- **Instructions for the task**:
Please copy out the full listing that follows exactly; no picture belongs in the copy.

- **Working data**:
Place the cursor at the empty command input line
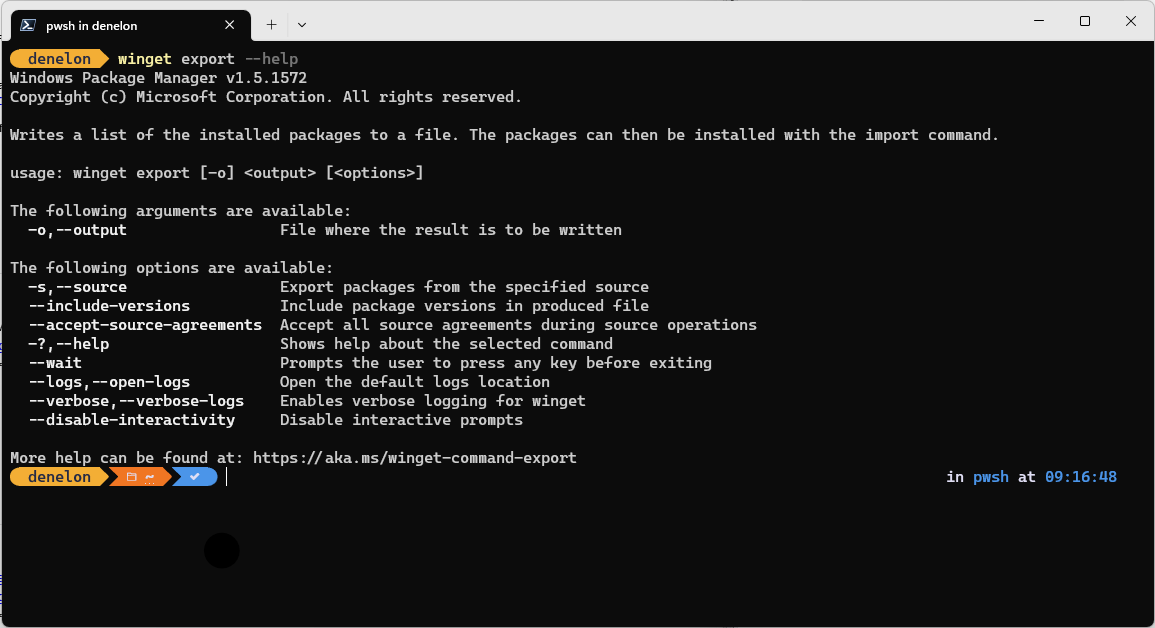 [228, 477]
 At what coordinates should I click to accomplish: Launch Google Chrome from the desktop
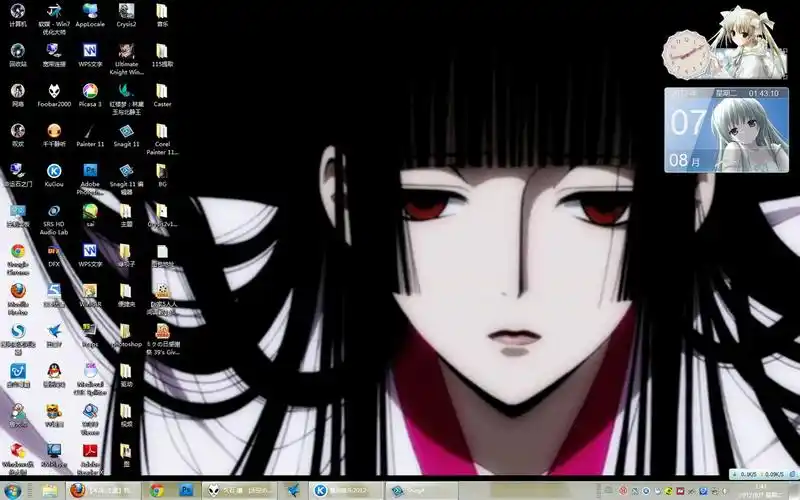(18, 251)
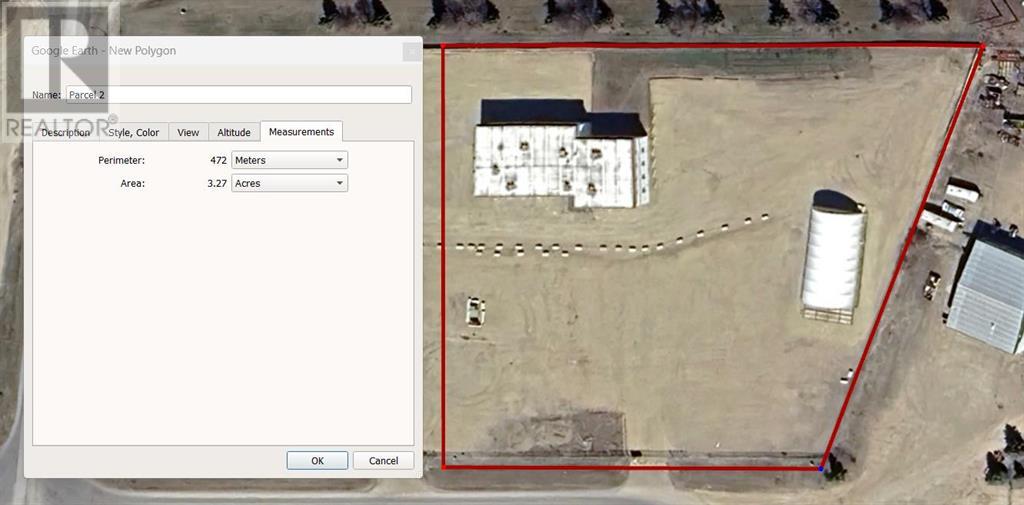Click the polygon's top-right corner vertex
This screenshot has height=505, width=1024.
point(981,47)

- **Result of the exercise**:
Place the cursor at the empty command input line
 [228, 477]
 At what coordinates should I click to accomplish: Launch Google Chrome from the desktop
(18, 251)
Click the polygon's top-right corner vertex
This screenshot has height=505, width=1024.
point(981,47)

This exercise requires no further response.